Still, there are locations that have long held as some of the most troublesome and deadly. Stretches of Roosevelt Boulevard accounted for many of the top places hit-and-runs were reported. (See below for a map of the 1,200 blocks where at least three hit-and-runs were reported to police.)
The data also highlights some places where hit-and-runs occur most often, yet receive little attention: the intersection of Bustleton and Cottman avenues (37), SugarHouse casino (33), the South Philadelphia sports complex (23), and the Philadelphia Zoo (21).
Overwise, who oversees the police department's Accident Investigation Unit, doesn't think drivers are worried about the penalty for fleeing the scene of a crash.
"There’s not much in the way of consequences and the person has a pretty good chance of getting away with it," he said in an interview. "Stiffer penalties might help. Might make someone think twice before making that decision to leave."
Thousands of the hit-and-run cases from the past two years involved damaged property only. But hundreds did involve injuries, including 24 that killed a person. Nine of the fatal hit-and-runs remain without an arrest.

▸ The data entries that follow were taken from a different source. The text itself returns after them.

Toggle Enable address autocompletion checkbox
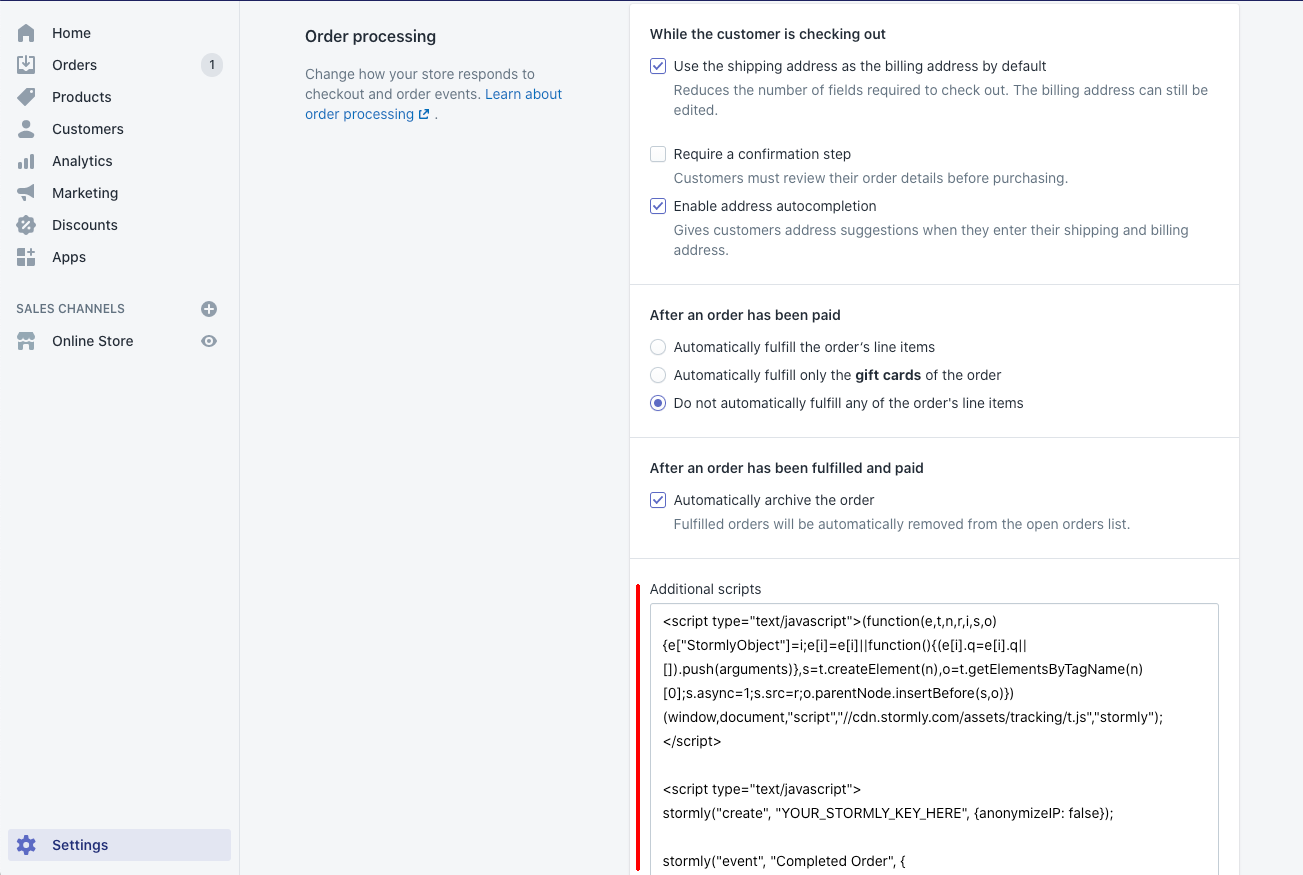This screenshot has width=1303, height=875. [658, 206]
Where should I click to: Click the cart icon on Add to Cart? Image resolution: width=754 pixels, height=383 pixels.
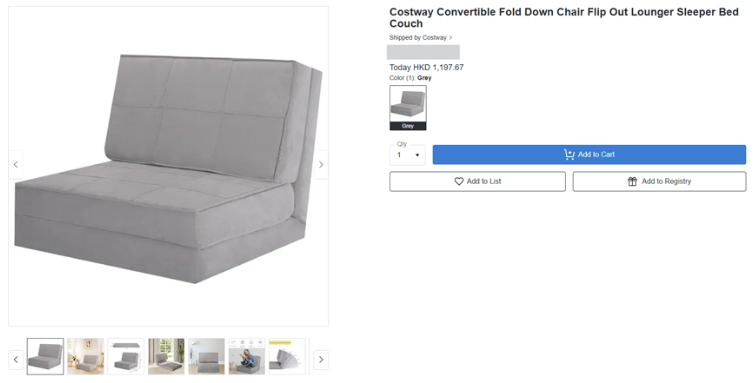569,154
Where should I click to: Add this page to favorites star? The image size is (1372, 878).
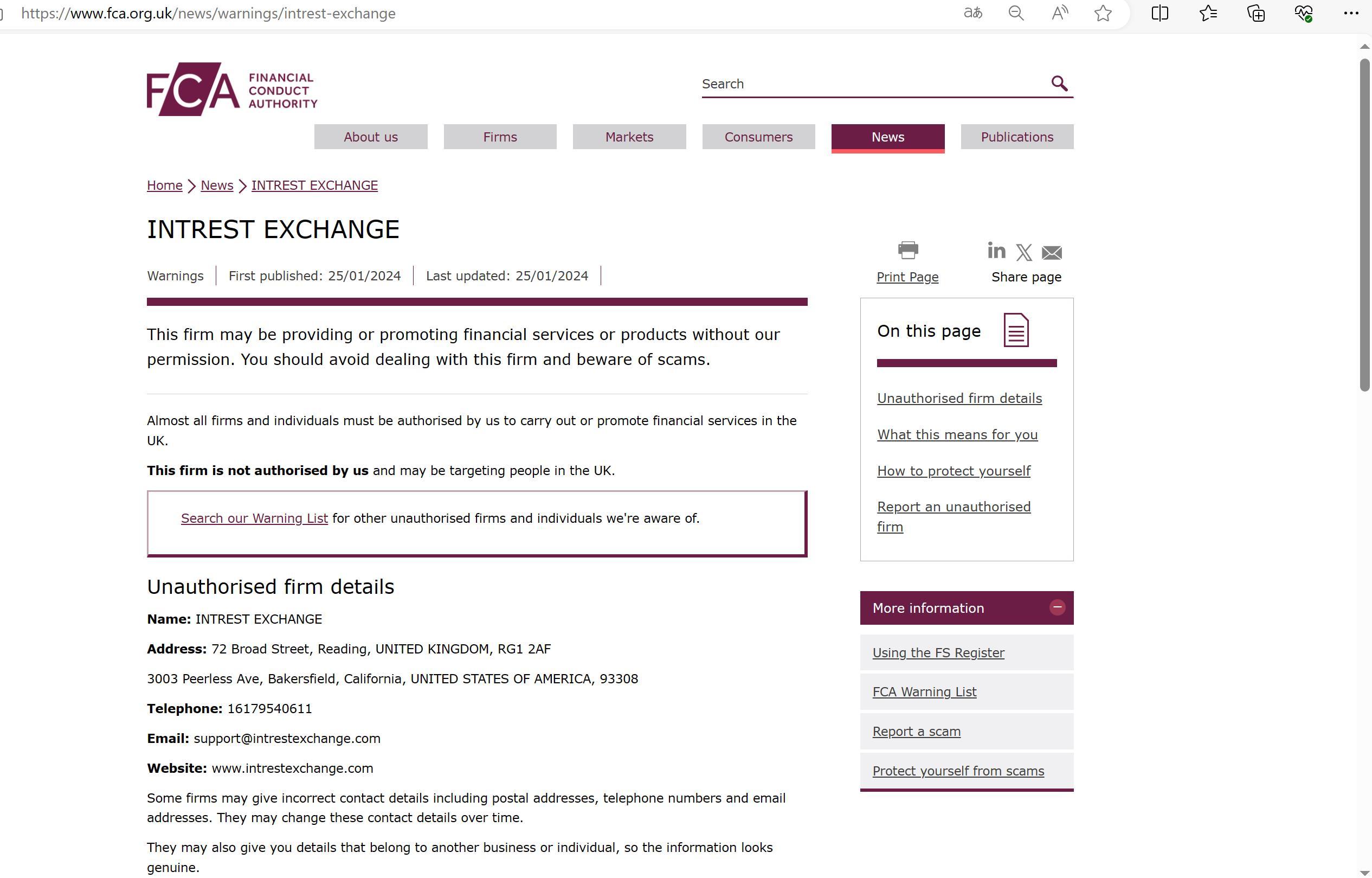pyautogui.click(x=1103, y=13)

In June last year, one of those 24 fatals occurred on Irving Street in West Philadelphia. Xavier Moy, a 5-year-old boy, was playing with friends on the small side street a couple blocks south of Market Street.
"I just hear a scream, 'oh my God, one of the kids been hit,'" Moy's stepfather, Logan White, remembers. "
Xavier's mother mourned for weeks over the loss of her only son. And for weeks, it was a mystery as to who hit the little boy. The driver had driven away after the crash.
Two weeks after the incident, a 25-year-old woman from the same neighborhood, Anissa Thompson, turned herself in July 5. She is charged with homicide by vehicle and involuntary manslaughter.
She posted 10 percent bond on $100,000 and is free while awaiting trial, which has been set for Sept. 23, 2019.
No matter the outcome of the trial, Xavier's stepfather will forever wonder why someone would leave the scene of a crash, especially one involving another person.
"I can accept an accident happening. It’s tragic. What can you do?" White said in a recent interview. "But it’s different when you make a decision (to flee)."
A crash involving property damage or injuries to people is a misdemeanor, which can lead to a fine and up to 90 days in jail. A crash involving a fatality becomes a felony, and is punishable by three years in jail.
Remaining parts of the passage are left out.